Landesarbeitsgericht Köln, 2025-01-28, 9 TaBV 89/24

9 TaBV 89/24Tribunal du travail28 janv. 2025

Regest

Der Gesamtbetriebsrat kann wegen offenkundiger Unzuständigkeit nicht gemäß § 100 ArbGG die Einsetzung einer Einigungsstelle hinsichtlich des Inhalts und der Nutzung eines Personalfragebogens durchsetzen, wenn der Fragebogen nach Konzernvorgaben unternehmensübergreifend eingeführt wird.

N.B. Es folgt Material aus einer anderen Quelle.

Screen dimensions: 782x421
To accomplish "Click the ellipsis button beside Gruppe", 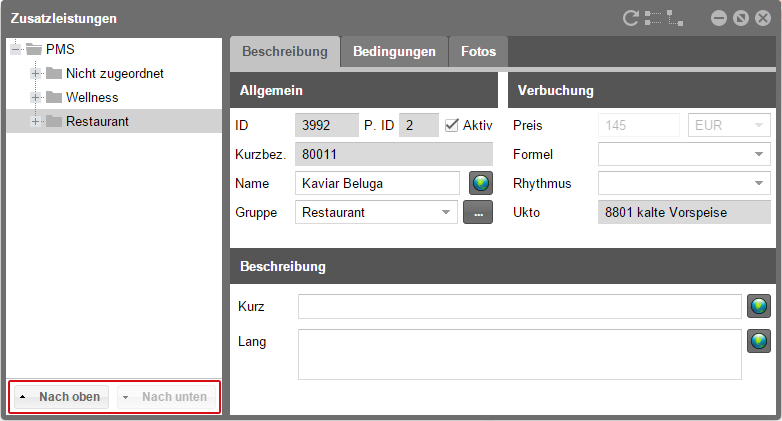I will click(x=478, y=212).
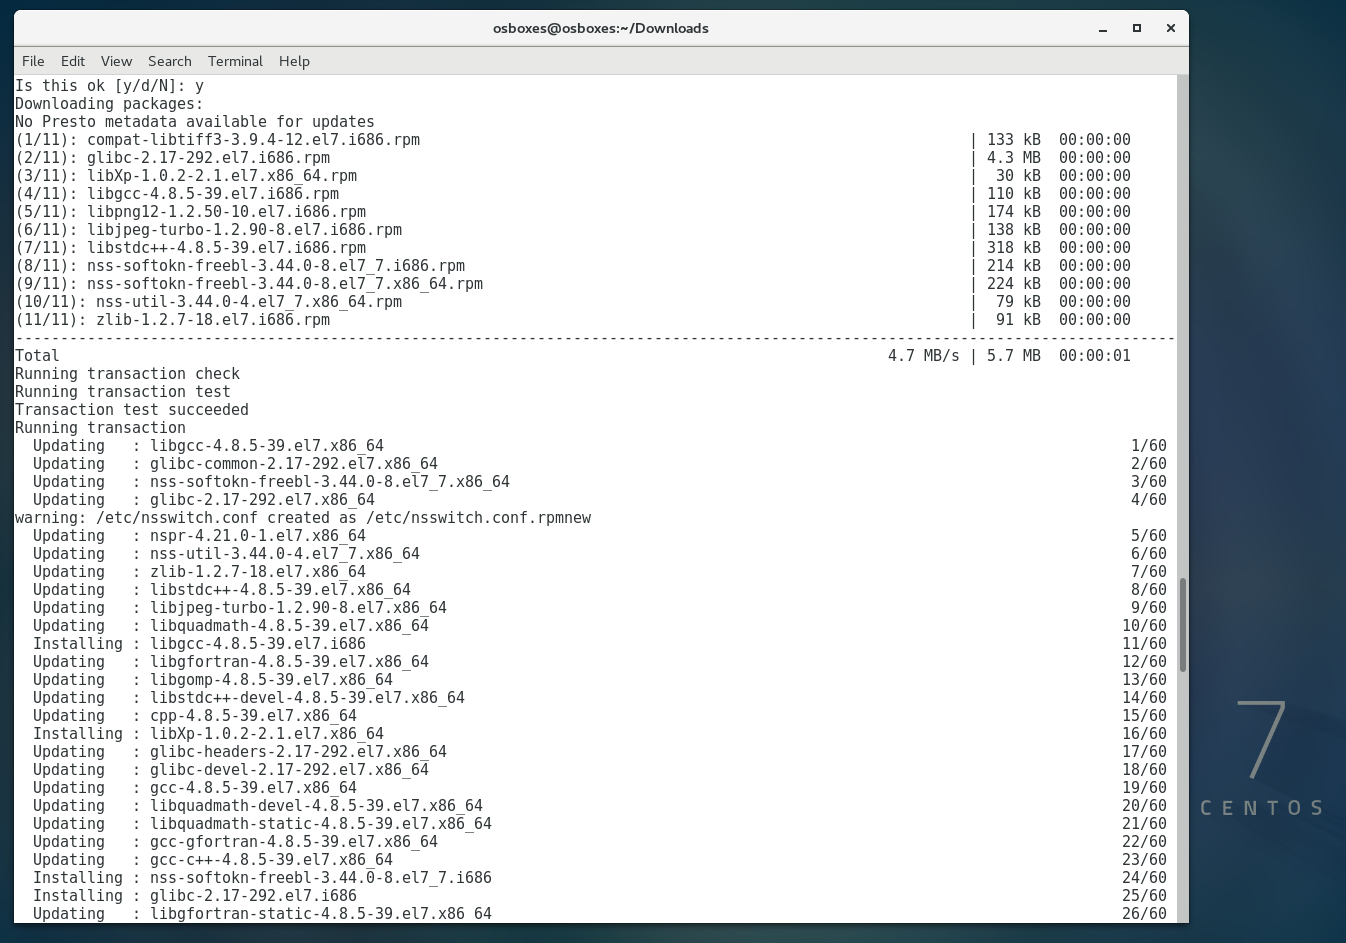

In diesem Fall ist dem Arbeitgeber eine Regelung auf der Unternehmensebene subjektiv unmöglich.

Texte intégral

Landesarbeitsgericht Köln — 9 TaBV 89/24 — Beschluss

Entscheidungsdatum: 2025-01-28

Aktenzeichen: 9 TaBV 89/24

ECLI: ECLI:DE:LAGK:2025:0128.9TABV89.24.00

Dokumenttyp: Beschluss

Spruchkörper: 9. Kammer

Leitsätze

Der Gesamtbetriebsrat kann wegen offenkundiger Unzuständigkeit nicht gemäß § 100 ArbGG die Einsetzung einer Einigungsstelle hinsichtlich des Inhalts und der Nutzung eines Personalfragebogens durchsetzen, wenn der Fragebogen nach Konzernvorgaben unternehmensübergreifend eingeführt wird. In diesem Fall ist dem Arbeitgeber eine Regelung auf der Unternehmensebene subjektiv unmöglich.

Tenor

Die Beschwerde des Gesamtbetriebsrats gegen den Beschluss des Arbeitsgerichts Bonn vom 10.12.2024 – 3 BV 122/24 – wird zurückgewiesen.